Only Nonbanks in Last Lap Of Race for BancPlus Unit
Four bidders are jockeying to win the largest mortgage company under government control -- and not one of them is a bank.
In the contest for BancPlus Mortgage Corp. -- a San Antonio, Tex., company that services more than $10 billion of loans -- the Resolution Trust Corp. is said to have narrowed the field to:
* Goldman, Sachs & Co., the New York securities firm.
* BancPlus Mortgage, an investor group organized by Hebert L. Carrel.
* Affiliated Computer Systems, a Dallas-based data processor.
* A group organized by Stan Bomar, former president of Sandia Mortgage Corp., Dallas.
The lineup illustrates how "nontraditional" players are dominating the acquisitions of servicing assets. Banks and thrifts, historically the industry leaders, are holding back because of capital constraints and general caution toward the real estate field, market specialists say.
"I would predict that the banks will lose market share in servicing over the next few years," said Terry W. Malone, president of Platte Valley Mortgage Corp., Scottsbluff, Neb. Formerly an executive with Michigan National Corp.'s mortgage unit, Mr. Malone and an investor group bought Platte Valley from the RTC earlier this year.
BancPlus Mortgage -- a unit of the failed BancPlus Savings Association -- services about $10.4 billion of mortgages and produces some $500 million of loans a year. Its portfolio is the largest among all mortgage companies sold or held by the RTC.
RTC Aims to Close Deal This Summer
Bid prices for the unit have not been disclosed. But the average mortgage company held by the RTC has sold for roughly 1.25% of its servicing portfolio, a figure suggesting a $130 million price for the BancPlus unit.
An official at Donaldson, Lufkin & Jenrette Securities, which is serving as broker for the RTC, declined to discuss the bidding. But he did say the RTC hoped to sign a preliminary sales agreement with one of the bidders by late June and close a deal 30 to 60 days later.
Though Goldman Sachs has been very active in investment banking for mortgage companies, its bid for BancPlus comes as a surprise. Sources were unclear about Goldman's objectives, and the firm declined to comment. If it won the bidding, Goldman could run the mortgage company or resell it, possibly in pieces.

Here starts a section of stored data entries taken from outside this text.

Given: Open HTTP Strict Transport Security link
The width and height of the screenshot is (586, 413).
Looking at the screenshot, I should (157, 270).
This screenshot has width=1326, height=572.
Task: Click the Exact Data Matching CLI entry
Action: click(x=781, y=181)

Goldman would not be the first Wall Street firm to express an interest in an RTC mortgage company. Earlier this year, units of Prudential Securities and Cargill Inc., the commodities giant, reached a preliminary agreement to jointly acquire the mortgage unit of Empire of America Realty Credit Corp., Buffalo. That deal is expected to close soon.
Another bidder for BancPlus, Affiliated Computer, handles data processing for banks and thrifts through arrangements known as "outsourcing." Data processors are thought to be increasingly interested in taking direct stakes in servicing. The bid by Affiliated provides some of the first concrete evidence.
Darwin Deason, chairman and chief executive of Affiliated Computer, confirmed that his company is bidding for BancPlus and is eager to become a servicer.
Carrel and Bomar
Mr. Carrel, the BancPlus CEO, is well regarded in the industry and for more than a year has been seen as a potential buyer. Indeed, some observers say he will probably win. The identities of the other members of his group could not be determined, and Mr. Carrel has declined to discuss the bidding.
Mr. Bomar, the former Sandia Mortgage president, is a Dallas-based mortgage entrepreneur. Sources say he already has amassed the rights to service about about $1 billion of loans, farming out much of the work to Standard Federal Savings Bank, Gaithersburg, Md. Mr. Bomar could not be reached for comment.
Other nonbank players to buy large amounts of servicing rights from the RTC over the past year include United Companies Financial Corp., Baton Rouge, La., and James Tang, a Houston entrepreneur who is reportedly backed by Hong Kong investors.
And the appetites of nonbank players are not limited to RTC assets. In May, for example, a limited partnership that had historically bought mortgage securities bought rights from Dominion Bankshares Corp. in Roanoke, Va., to service $1 billion of loans.